- Problem:
Using the entries below, copy out all lines where "clock" is found.
______________________________
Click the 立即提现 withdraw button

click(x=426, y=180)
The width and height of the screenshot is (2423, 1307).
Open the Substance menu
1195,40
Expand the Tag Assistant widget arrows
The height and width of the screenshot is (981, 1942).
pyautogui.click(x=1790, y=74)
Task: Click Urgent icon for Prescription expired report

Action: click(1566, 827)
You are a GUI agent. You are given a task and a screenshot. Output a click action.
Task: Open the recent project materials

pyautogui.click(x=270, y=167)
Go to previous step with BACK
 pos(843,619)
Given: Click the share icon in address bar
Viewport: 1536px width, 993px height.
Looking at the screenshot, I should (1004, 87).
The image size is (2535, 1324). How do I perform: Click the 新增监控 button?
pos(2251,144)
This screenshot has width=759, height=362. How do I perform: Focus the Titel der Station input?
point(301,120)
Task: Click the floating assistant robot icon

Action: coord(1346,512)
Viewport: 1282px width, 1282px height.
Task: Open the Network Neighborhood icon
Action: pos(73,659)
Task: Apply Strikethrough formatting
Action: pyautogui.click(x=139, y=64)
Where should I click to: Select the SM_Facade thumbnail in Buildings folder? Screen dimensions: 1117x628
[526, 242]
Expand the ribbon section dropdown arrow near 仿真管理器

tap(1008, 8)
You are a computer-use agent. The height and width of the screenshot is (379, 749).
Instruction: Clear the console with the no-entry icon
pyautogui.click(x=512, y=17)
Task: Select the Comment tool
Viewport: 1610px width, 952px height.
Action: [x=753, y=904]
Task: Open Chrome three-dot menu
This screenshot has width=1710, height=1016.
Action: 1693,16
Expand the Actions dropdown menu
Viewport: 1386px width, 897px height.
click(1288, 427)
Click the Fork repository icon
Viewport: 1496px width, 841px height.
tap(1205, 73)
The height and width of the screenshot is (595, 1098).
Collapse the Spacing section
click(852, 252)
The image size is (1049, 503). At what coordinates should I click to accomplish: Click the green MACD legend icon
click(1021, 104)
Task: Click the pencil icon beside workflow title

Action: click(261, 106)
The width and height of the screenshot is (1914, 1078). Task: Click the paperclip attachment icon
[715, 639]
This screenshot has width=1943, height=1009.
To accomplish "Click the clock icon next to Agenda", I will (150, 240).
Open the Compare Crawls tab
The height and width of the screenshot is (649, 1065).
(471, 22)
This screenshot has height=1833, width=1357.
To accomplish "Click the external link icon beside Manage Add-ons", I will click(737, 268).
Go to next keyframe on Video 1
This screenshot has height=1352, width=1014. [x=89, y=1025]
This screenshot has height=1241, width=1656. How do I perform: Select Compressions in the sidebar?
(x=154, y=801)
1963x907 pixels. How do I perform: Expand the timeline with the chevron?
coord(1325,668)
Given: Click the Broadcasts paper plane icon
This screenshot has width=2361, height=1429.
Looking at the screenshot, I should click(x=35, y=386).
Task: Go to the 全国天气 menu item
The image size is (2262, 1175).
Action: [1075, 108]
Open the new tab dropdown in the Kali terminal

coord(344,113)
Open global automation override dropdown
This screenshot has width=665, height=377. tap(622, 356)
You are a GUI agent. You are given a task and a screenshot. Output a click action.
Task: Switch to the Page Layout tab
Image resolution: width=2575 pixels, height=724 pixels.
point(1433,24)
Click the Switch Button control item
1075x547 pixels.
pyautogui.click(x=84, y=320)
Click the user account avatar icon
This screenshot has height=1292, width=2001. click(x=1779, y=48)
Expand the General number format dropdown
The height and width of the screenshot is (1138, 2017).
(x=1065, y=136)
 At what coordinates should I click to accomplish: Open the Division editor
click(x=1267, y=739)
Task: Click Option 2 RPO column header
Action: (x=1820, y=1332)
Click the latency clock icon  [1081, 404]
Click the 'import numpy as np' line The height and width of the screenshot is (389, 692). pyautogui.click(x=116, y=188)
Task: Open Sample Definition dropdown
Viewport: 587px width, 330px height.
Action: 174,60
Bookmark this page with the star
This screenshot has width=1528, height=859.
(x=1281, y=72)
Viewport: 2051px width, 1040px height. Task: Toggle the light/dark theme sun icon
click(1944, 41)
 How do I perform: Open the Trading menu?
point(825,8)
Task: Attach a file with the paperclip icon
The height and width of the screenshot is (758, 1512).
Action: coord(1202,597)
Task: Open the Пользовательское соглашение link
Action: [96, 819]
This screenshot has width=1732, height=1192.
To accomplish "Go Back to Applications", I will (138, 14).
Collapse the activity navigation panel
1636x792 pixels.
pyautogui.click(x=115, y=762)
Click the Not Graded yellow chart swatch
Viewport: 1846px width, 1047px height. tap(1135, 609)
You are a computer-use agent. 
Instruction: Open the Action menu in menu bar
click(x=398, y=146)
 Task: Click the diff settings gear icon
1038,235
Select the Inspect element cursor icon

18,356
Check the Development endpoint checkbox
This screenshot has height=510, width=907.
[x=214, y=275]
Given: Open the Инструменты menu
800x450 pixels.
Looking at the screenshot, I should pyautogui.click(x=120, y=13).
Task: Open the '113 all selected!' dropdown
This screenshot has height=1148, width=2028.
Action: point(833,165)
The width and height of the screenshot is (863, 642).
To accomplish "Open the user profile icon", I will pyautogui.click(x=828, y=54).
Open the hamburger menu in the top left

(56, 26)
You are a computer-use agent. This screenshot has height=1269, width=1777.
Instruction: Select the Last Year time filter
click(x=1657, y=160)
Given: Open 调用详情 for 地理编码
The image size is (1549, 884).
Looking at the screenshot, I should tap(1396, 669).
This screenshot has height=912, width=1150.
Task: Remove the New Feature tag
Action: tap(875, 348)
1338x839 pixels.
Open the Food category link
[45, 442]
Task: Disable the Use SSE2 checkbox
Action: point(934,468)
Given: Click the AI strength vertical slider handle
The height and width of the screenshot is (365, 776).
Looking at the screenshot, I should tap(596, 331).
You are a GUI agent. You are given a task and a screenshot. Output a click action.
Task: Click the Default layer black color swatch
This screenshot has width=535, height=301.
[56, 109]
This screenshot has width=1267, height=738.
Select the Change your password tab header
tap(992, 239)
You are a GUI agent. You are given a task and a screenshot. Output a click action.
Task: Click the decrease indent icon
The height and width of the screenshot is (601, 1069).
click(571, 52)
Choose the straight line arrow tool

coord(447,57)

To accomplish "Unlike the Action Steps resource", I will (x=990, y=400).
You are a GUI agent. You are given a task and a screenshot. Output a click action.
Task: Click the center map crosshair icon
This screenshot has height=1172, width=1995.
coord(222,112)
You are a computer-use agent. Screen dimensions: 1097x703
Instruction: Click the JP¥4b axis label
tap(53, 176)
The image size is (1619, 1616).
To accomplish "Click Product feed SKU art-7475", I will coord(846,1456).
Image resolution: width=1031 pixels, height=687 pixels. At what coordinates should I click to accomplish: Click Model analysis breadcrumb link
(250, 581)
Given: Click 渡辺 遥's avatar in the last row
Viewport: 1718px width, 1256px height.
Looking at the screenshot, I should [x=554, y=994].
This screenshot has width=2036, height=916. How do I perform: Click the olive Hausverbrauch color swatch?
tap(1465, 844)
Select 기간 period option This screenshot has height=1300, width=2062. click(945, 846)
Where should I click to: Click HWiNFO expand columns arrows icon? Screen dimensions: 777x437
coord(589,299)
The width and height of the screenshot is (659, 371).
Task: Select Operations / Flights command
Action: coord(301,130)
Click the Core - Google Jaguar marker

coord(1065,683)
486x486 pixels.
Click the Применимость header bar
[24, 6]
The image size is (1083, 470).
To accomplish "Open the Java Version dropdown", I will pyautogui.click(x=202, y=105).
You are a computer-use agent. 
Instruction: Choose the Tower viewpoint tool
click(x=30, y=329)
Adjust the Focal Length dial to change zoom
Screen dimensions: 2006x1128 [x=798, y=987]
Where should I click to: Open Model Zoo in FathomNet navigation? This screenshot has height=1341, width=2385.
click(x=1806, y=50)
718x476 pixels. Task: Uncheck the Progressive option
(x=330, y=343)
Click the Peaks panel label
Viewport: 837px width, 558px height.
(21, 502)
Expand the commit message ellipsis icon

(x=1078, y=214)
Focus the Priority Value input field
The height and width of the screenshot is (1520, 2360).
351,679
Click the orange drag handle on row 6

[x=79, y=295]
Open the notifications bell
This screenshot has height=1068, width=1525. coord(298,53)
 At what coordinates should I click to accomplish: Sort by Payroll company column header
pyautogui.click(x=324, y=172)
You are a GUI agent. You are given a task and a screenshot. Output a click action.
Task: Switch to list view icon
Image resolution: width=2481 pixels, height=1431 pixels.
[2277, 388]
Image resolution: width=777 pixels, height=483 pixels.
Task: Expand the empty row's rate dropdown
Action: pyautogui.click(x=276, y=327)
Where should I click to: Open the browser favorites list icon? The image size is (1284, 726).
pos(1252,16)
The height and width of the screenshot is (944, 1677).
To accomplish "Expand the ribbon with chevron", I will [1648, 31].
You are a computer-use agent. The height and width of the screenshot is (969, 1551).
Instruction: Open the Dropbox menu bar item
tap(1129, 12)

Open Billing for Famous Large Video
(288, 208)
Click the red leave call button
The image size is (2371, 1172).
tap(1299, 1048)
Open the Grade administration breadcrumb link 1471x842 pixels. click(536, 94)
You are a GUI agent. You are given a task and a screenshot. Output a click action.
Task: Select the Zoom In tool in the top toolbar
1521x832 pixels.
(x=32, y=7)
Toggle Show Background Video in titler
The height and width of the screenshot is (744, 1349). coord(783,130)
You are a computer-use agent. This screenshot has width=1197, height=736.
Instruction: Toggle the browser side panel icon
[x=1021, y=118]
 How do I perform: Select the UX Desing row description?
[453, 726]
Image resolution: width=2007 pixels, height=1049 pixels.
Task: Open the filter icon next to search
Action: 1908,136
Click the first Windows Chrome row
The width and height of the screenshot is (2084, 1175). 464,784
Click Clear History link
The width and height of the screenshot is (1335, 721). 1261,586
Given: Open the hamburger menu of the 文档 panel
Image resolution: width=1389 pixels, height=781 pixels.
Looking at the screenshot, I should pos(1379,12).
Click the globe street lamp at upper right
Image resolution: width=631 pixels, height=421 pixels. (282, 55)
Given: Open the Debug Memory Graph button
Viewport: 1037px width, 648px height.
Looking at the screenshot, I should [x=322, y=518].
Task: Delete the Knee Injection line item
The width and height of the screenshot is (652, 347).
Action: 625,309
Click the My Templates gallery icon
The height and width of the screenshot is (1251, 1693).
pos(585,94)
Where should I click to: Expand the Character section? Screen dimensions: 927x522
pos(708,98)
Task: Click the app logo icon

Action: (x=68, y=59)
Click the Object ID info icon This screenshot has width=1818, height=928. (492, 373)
______________________________
- Result of the exercise:
To accomplish "Click the clock icon next to Agenda", I will (150, 240).
Click the latency clock icon  [1081, 404]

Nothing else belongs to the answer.